In a message dated 2001-04-10 3:04:09 Pacific Daylight Time,
[EMAIL PROTECTED] writes:
> When looking at a document would it be safe to assume that if you found any
> of the following Byte Order Marks
> * 0xFFFE (UCS-2 Little Endian)
> * 0xFEFE (UCS-2 Big Endian)
should be 0xFEFF
> * 0xEFBBBF (UTF-8)
> That the document is encoded with that encoding format. That means that if
I
> found the first 3 octets to be EF BB EF could I assume I am dealing with a
> UTF-8 Document.
That is usually a safe assumption and a good practice, except that if the
first two bytes are 0xFF 0xFE, you should check the next two to see if they
are 0x00 0x00 (which would signify little-endian UCS-4).
Also, think in terms of UTF-16, not UCS-2.
> Apart from UTF and Unicode/UCS encoding formats do any other "legacy"
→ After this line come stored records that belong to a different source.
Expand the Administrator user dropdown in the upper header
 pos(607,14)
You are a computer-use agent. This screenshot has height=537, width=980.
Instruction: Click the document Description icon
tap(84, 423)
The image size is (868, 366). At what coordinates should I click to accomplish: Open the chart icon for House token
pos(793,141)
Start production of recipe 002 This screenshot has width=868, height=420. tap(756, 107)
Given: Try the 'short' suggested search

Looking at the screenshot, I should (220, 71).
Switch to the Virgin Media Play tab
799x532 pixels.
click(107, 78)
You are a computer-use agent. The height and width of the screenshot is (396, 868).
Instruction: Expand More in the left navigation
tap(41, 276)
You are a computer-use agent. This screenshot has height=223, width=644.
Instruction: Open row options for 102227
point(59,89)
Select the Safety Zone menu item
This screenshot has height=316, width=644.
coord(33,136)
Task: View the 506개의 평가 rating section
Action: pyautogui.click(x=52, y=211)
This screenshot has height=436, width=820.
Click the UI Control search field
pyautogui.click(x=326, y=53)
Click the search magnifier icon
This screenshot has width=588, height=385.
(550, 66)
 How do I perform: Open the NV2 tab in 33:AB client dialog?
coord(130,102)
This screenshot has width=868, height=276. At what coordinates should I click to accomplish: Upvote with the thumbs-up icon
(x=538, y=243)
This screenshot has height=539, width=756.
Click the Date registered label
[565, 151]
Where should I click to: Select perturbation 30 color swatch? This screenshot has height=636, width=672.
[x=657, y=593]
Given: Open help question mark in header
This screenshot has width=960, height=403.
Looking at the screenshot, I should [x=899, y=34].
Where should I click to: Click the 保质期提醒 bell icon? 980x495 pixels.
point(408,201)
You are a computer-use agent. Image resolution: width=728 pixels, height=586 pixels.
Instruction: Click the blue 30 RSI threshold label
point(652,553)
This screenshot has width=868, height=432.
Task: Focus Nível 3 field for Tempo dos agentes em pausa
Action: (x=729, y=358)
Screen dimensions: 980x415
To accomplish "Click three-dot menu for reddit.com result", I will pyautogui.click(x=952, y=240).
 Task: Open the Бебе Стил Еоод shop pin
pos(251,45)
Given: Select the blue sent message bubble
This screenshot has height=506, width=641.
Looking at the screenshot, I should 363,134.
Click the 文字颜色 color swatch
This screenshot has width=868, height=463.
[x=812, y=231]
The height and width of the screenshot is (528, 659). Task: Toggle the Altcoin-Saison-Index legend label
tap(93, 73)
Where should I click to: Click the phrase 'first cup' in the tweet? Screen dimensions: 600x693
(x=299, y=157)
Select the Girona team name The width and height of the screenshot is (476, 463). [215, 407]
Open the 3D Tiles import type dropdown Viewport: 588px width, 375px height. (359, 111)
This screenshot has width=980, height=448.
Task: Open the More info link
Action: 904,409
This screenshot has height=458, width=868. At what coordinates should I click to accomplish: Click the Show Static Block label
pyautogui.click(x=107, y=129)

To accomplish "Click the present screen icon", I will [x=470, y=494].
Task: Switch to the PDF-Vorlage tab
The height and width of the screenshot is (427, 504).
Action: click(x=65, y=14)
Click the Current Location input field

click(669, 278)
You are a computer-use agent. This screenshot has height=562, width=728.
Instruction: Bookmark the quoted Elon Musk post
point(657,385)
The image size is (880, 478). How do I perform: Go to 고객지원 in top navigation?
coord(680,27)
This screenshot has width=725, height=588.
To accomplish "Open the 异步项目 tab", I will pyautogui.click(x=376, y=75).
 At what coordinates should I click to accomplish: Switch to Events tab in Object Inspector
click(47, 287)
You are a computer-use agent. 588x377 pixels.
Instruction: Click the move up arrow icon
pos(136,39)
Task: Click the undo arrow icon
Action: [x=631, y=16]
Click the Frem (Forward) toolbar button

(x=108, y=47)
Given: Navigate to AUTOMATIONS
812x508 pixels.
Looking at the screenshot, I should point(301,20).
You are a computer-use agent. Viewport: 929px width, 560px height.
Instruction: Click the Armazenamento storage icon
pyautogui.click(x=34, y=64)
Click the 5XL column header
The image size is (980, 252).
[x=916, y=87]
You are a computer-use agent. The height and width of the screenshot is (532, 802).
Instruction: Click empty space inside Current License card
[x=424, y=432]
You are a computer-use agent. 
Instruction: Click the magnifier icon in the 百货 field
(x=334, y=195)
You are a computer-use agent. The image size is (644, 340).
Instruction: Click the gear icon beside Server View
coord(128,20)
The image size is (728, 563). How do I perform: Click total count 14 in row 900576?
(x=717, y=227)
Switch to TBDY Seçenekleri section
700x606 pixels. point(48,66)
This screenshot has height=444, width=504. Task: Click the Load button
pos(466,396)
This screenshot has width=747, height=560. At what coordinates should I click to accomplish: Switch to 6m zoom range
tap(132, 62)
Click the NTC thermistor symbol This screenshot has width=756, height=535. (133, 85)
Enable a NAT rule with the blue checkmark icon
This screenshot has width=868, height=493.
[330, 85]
> character sets use Byte Order Marks?
Good question. I have not heard of any.
To follow up, what about signatures that are not necessarily byte order
marks? UTF-8 does not need a BOM, so the signature 0xEF 0xBB 0xBF is useful
for the purpose Tomás mentioned, to indicate the encoding. Do any other
character sets have such signatures?
-Doug Ewell
Fullerton, California